The 135cm x 76cm graphite on design paper technical sketch Definition Of Compartment Boundaries, Ventilation & Drainage, No D73.5050, dated 10 September 1968 and signed by test pilot Brian Trubshaw, is estimated to realise between £1,000 and £1,500.
When the Concorde prototype 001 first took to the skies in Toulouse on 2 March 1969, it represented the achievement of the best part of a decade of collaboration between the British and French aircraft industries. The thousands of design drawings generated from that partnership were the last such to be produced entirely by human hand, without computerisation, for a leading aircraft project.
This year marks the tenth anniversary of Concorde’s final flight, on 24 October 2003. Among related lots on offer at the auction is the very front point of a Concorde nosecone, which is estimated to realise between £2,000 and £3,000.
The Bonhams auction of Collectors’ Motor Cars and Automobilia will feature some 61 lots of aviation art and aeronautica, including more than twenty original aviation paintings – the majority of which are offered at no reserve – a number of signed and limited-edition prints, and an aviation library.
Particular highlights include the oil-on-canvas ‘Over Beachy Head’ by Michael Turner PFGAvA, which depicts two Hurricanes from 605 Squadron engaging a Junkers 88 over Beachy Head on 28 September 1940 during the Battle of Britain.

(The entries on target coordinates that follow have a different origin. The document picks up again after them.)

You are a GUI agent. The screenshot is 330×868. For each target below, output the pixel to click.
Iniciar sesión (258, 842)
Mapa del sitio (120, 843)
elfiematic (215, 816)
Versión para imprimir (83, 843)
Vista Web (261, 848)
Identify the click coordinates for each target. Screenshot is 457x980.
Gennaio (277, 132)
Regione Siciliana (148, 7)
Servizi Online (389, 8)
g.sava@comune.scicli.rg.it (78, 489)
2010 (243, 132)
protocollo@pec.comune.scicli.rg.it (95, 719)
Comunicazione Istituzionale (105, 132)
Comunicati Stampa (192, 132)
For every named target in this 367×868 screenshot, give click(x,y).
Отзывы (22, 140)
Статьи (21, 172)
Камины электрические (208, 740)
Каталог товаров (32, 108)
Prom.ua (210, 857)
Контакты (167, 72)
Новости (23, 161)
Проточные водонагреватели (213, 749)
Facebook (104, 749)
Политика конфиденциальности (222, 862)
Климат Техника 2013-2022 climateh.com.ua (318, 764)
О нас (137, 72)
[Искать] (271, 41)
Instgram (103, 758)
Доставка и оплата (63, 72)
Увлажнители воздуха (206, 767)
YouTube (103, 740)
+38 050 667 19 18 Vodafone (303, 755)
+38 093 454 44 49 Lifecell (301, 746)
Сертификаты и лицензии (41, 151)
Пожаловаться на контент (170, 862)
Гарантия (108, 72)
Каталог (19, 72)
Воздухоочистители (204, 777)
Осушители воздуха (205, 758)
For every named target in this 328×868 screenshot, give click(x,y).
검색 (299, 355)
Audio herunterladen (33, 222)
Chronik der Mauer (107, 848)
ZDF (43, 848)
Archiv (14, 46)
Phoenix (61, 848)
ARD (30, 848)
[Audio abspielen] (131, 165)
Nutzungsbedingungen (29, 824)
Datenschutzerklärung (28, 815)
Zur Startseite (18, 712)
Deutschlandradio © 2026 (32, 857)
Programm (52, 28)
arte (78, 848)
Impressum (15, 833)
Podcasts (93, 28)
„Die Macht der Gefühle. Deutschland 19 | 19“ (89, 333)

Other lots of aeronautica on offer at the sale include an RAF sector clock and a silver presentation plaque ‘The London Aerodrome Trophy’, presented to Cheridah de Beavoir Stocks as a souvenir of her flight on Ladies Day, 6 July 1912. Mrs de Beavoir Stocks (1887-1971) was only the second British woman to gain a Royal Aero Club aviator’s licence, passing her test at Hendon in 1911 using a Farman biplane.